Suppression and Replacement Gene Therapy for <i>KCNH2</i> -Mediated Arrhythmias
Sahej Bains, Wei Zhou, Steven M. Dotzler, Katherine Martinez, CS John Kim, David J. Tester, Dan Ye, Michael J. Ackerman
Abstract
Background: KCNH2 -mediated arrhythmia syndromes are caused by loss-of-function (type 2 long QT syndrome [LQT2]) or gain-of-function (type 1 short QT syndrome [SQT1]) pathogenic variants in the KCNH2 -encoded K v 11.1 potassium channel, which is essential for the cardiac action potential.

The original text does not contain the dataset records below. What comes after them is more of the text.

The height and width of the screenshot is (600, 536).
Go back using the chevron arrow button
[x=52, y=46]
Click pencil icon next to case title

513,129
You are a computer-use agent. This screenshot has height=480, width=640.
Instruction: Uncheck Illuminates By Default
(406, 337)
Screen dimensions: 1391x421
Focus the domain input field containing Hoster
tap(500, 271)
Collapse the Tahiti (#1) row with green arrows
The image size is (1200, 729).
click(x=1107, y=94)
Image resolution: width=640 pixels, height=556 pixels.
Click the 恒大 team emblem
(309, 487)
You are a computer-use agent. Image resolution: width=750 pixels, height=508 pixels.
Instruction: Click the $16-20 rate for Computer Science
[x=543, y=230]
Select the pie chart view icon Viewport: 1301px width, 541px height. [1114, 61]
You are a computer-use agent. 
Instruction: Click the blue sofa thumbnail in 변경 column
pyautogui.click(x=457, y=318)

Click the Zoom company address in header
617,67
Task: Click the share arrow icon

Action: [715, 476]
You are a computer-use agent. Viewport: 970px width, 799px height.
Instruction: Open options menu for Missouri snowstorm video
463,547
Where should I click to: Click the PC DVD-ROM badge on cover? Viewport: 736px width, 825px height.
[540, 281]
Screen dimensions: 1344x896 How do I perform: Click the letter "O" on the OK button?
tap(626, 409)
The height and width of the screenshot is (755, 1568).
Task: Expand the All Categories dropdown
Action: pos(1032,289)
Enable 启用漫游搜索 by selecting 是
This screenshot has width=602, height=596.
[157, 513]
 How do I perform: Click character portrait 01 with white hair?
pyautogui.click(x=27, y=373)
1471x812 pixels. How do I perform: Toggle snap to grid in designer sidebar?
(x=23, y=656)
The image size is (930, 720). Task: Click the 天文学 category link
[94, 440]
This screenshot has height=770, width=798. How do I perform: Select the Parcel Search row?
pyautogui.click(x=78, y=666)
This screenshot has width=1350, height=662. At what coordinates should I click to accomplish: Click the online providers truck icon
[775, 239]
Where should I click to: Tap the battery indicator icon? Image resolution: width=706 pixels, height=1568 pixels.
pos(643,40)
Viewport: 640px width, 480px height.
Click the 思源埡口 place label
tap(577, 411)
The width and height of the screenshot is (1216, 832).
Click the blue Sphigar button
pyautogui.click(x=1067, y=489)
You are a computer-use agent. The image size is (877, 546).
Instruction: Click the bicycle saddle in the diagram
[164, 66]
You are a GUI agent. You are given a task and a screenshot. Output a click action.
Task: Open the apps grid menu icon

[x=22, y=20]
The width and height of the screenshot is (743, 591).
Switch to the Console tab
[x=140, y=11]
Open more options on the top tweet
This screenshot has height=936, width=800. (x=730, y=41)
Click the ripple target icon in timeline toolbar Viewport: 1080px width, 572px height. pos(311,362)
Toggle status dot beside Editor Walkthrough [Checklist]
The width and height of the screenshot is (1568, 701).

Methods: A dual-component “suppression-and-replacement” (SupRep) KCNH2 gene therapy was created by cloning into a single construct a custom-designed KCNH2 short hairpin RNA with ~80% knockdown (suppression) and a “short hairpin RNA-immune” KCNH2 cDNA (replacement). Induced pluripotent stem cell-derived cardiomyocytes and their CRISPR-Cas9 variant-corrected isogenic control (IC) induced pluripotent stem cell-derived cardiomyocytes were made for 2 LQT2- (G604S, N633S) and 1 SQT1- (N588K) causative variants. All variant lines were treated with KCNH2-SupRep or non-targeting control short hairpin RNA (shCT). The action potential duration (APD) at 90% repolarization (APD 90 ) was measured using FluoVolt voltage dye. Results: KCNH2-SupRep achieved variant-independent rescue of both pathologic phenotypes. For LQT2-causative variants, treatment with KCNH2-SupRep resulted in shortening of the pathologically prolonged APD 90 to near curative (IC-like) APD 90 levels (G604S IC, 471±25 ms; N633S IC, 405±55 ms) compared with treatment with shCT (G604S: SupRep-treated, 452±76 ms versus shCT-treated, 550±41 ms; P <0.0001; N633S: SupRep-treated, 399±105 ms versus shCT-treated, 577±39 ms, P <0.0001). Conversely, for the SQT1-causative variant, N588K, treatment with KCNH2-SupRep resulted in therapeutic prolongation of the pathologically shortened APD 90 (IC: 429±16 ms; SupRep-treated: 396±61 ms; shCT-treated: 274±12 ms). Conclusions: We provide the first proof-of-principle gene therapy for correction of both LQT2 and SQT1. KCNH2-SupRep gene therapy successfully normalized the pathologic APD 90 , thereby eliminating the pathognomonic feature of both LQT2 and SQT1.